Document section

--------

The full LDA probability model for a corpus follows the generative process outlined above. First, topic distributions are chosen at the corpus level for each topic given their Dirichlet prior, and then the remaining variables are generating given these topic distributions:

 p(words, topics, θ, &phi | α, &beta)
 = Πtopic < numTopics
        p(φ[topic] | β)
        * p(words, topics, θ | α, φ)
Note that because the multinomial parameters for φ[topic] are continuous, p(φ[topic] | β) represents a density, not a discrete distribution. Thus it does not make sense to talk about the probability of a given multinomial φ[topic]; non-zero results only arise from integrals over measurable subsets of the multinomial simplex. It is possible to sample from a density, so the generative model is well founded.

A document is generated by first generating its topic distribution given the Dirichlet prior, and then generating its topics and words:

 p(words, topics, θ | α, φ)
 = Πdoc < numDocs
        p(θ[doc] | α)
        * p(words[doc], topics[doc] | θ[doc], φ)
The topic and word are generated from the multinomials θ[doc] and the topic distributions φ using the chain rule, first generating the topic given the document's topic distribution and then generating the word given the topic's word distribution.

--------

Information supplied

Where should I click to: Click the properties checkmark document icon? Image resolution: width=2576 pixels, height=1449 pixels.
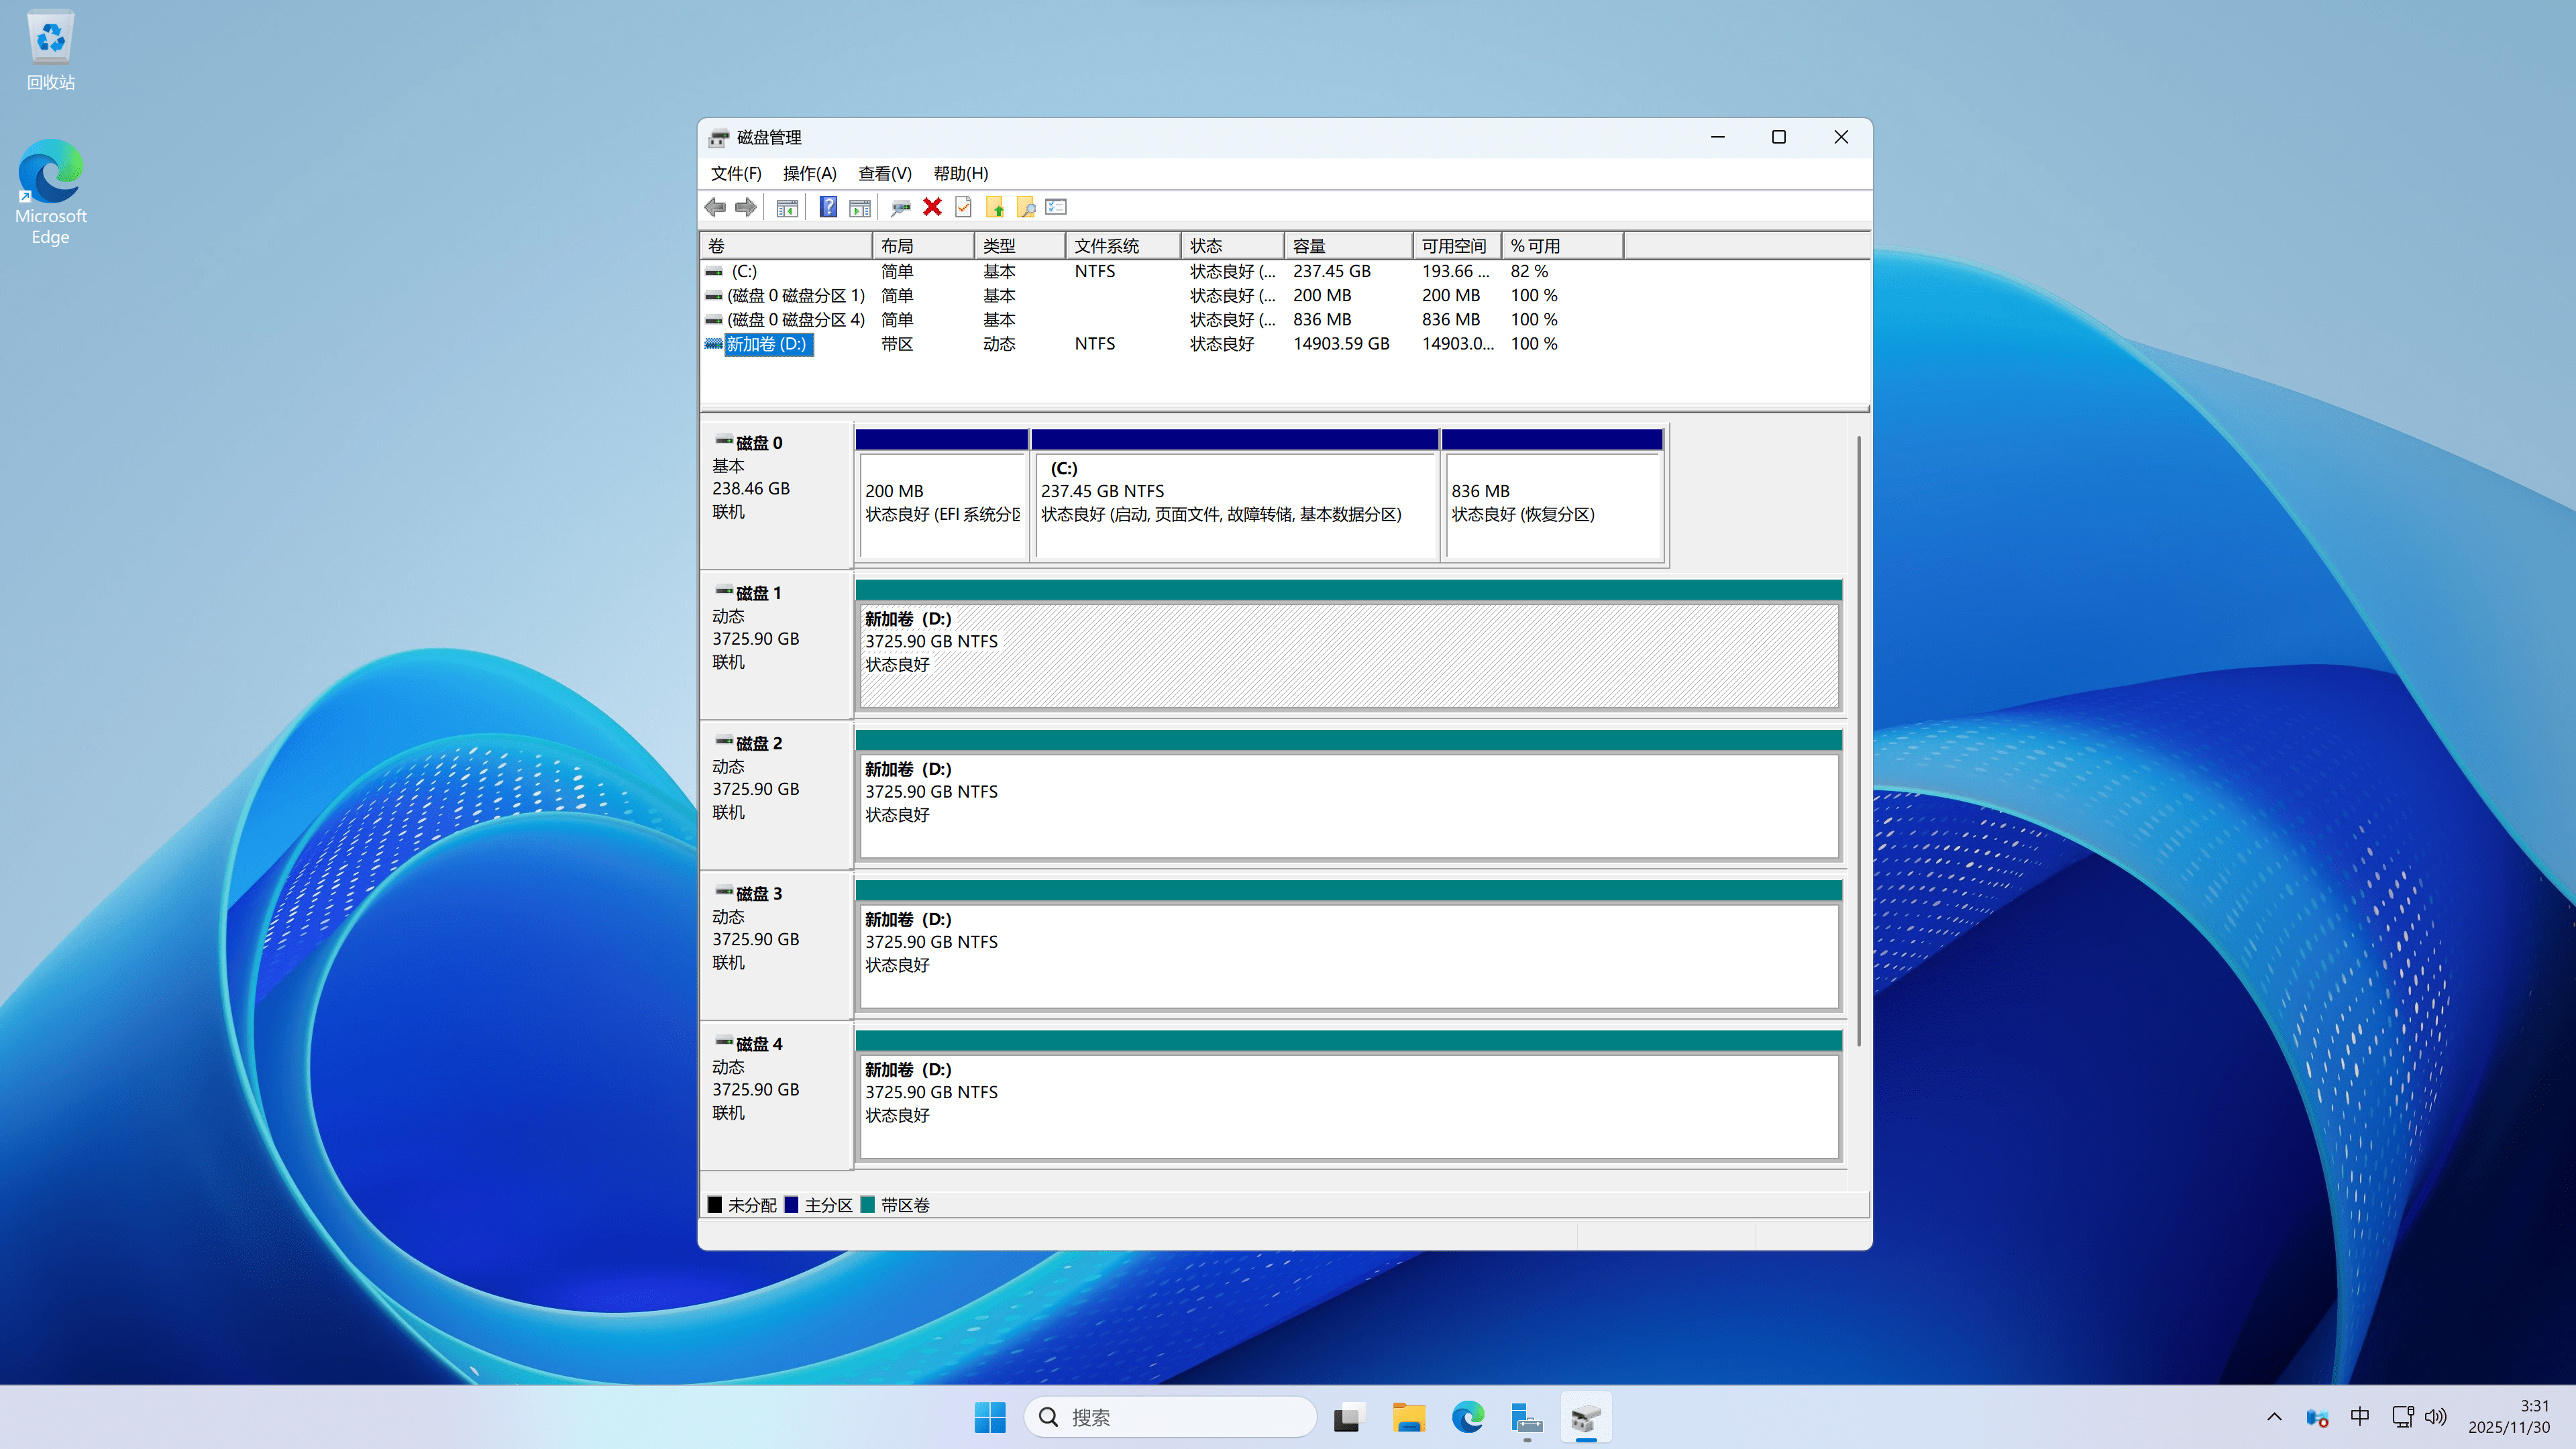[x=963, y=207]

--------

Written tasks
**1.** From the two product formulas in the LDA model text, list each probability expression that is multiplied inside a product.
**2.** Using the LDA model text, decide whether each statement agrees with it:
(a) p(φ[topic] | β) represents a discrete distribution.
(b) Sampling from a density is possible.
(c) A document's topic is generated before its word.
Answer yes or no for each, and quote the deciding words.
**3.** Copy word for word the part of the LDA model text starting with "Note that because" and going on through "p(θ[doc] | α)".

Per-task answers
**1.**
- p(φ[topic] | β)
- p(words, topics, θ | α, φ)
- p(θ[doc] | α)
- p(words[doc], topics[doc] | θ[doc], φ)

**2.**
(a) No: "p(φ[topic] | β) represents a density, not a discrete distribution."
(b) Yes: "It is possible to sample from a density, so the generative model is well founded."
(c) Yes: "first generating the topic given the document's topic distribution and then generating the word given the topic's word distribution."

**3.**
Note that because the multinomial parameters for φ[topic] are continuous, p(φ[topic] | β) represents a density, not a discrete distribution. Thus it does not make sense to talk about the probability of a given multinomial φ[topic]; non-zero results only arise from integrals over measurable subsets of the multinomial simplex. It is possible to sample from a density, so the generative model is well founded.

A document is generated by first generating its topic distribution given the Dirichlet prior, and then generating its topics and words:

 p(words, topics, θ | α, φ)
 = Πdoc < numDocs
        p(θ[doc] | α)